Instructions to follow
Lines from the one containing "Image resolution: width=1024" through the end of the material are to be retyped exactly; do not copy pictures.
◆ ◆ ◆ ◆ ◆
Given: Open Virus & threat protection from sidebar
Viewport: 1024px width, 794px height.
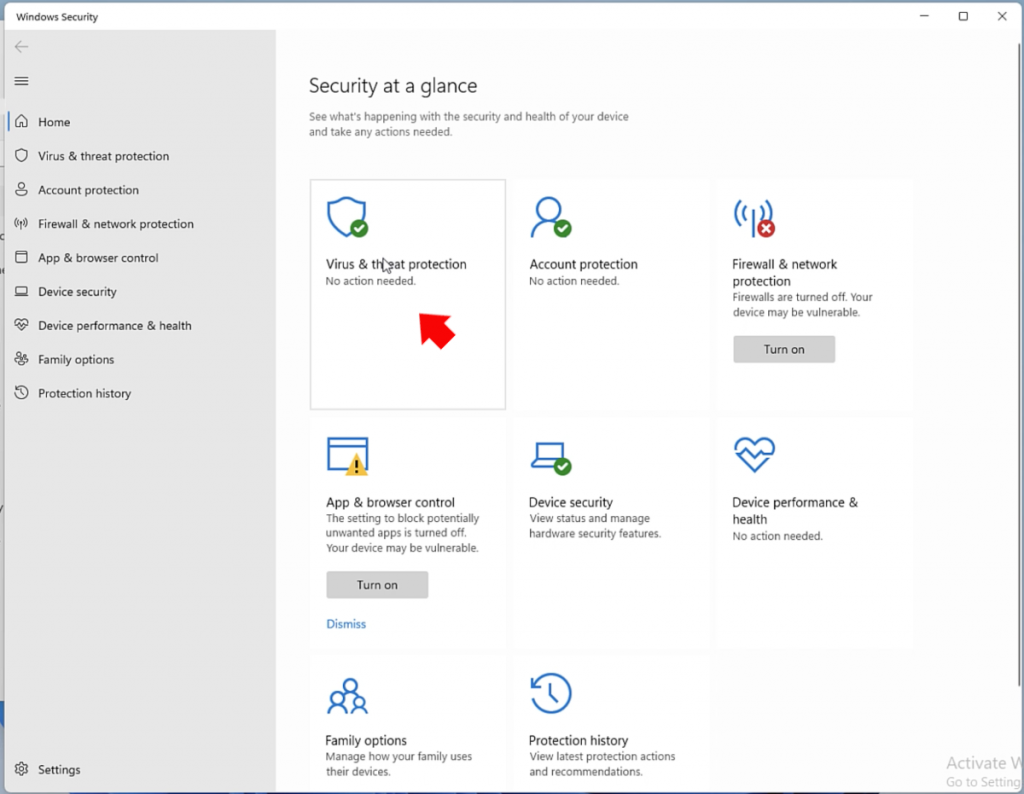Looking at the screenshot, I should point(104,156).
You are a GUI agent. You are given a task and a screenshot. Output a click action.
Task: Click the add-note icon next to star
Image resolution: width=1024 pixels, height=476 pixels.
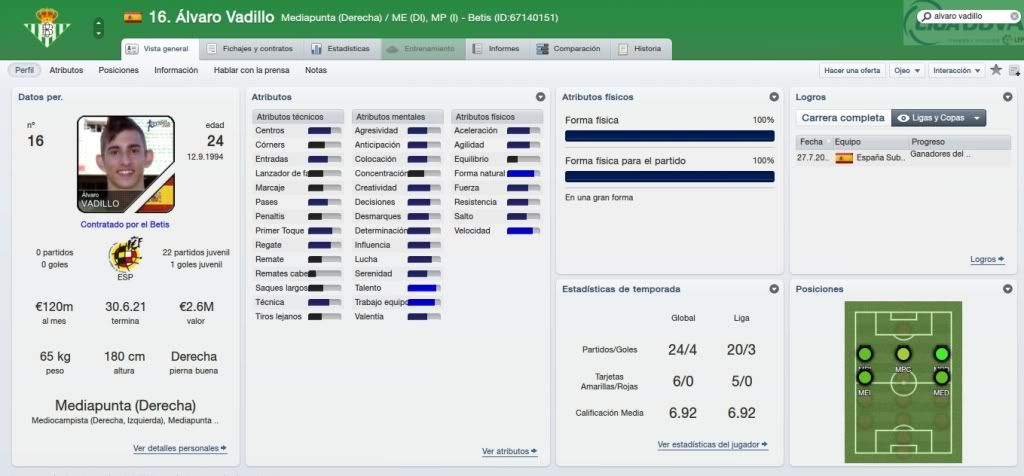click(x=1013, y=70)
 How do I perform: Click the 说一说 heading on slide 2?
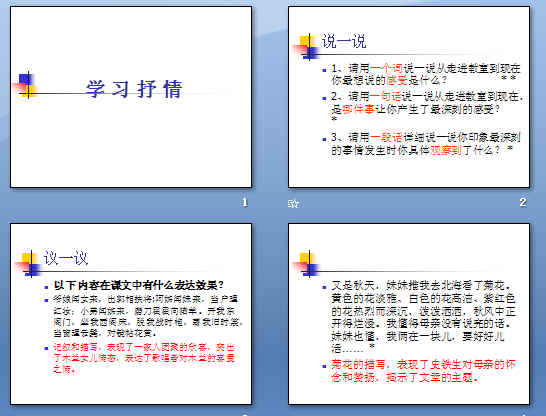[344, 41]
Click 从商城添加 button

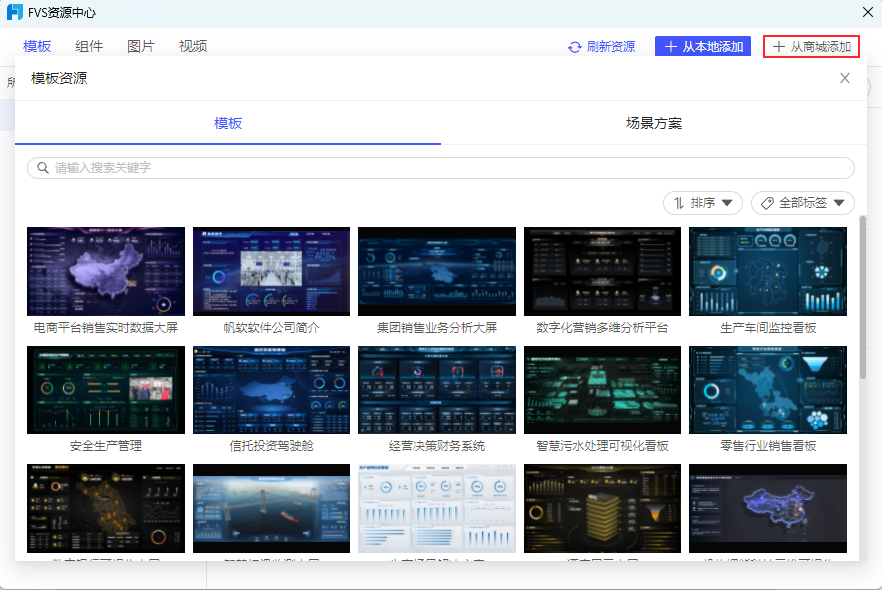click(811, 47)

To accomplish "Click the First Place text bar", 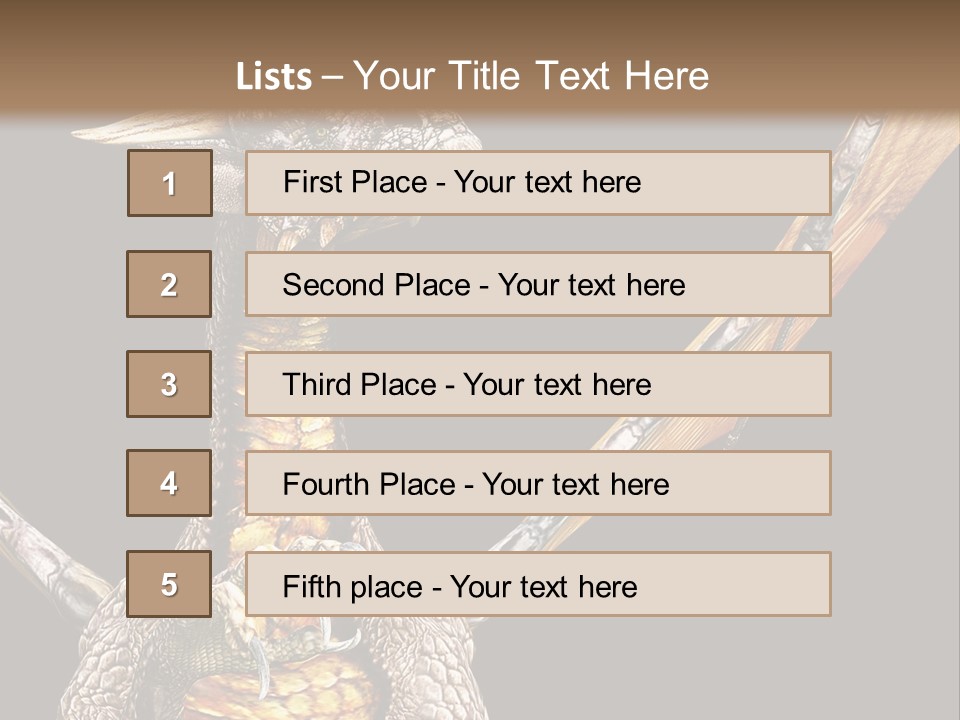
◆ ◆ ◆ ◆ ◆
Expected answer
Image resolution: width=1024 pixels, height=476 pixels.
click(x=1013, y=70)
 How do I perform: Click the 说一说 heading on slide 2?
[344, 41]
Click 从商城添加 button

click(811, 47)

To accomplish "Click the First Place text bar", 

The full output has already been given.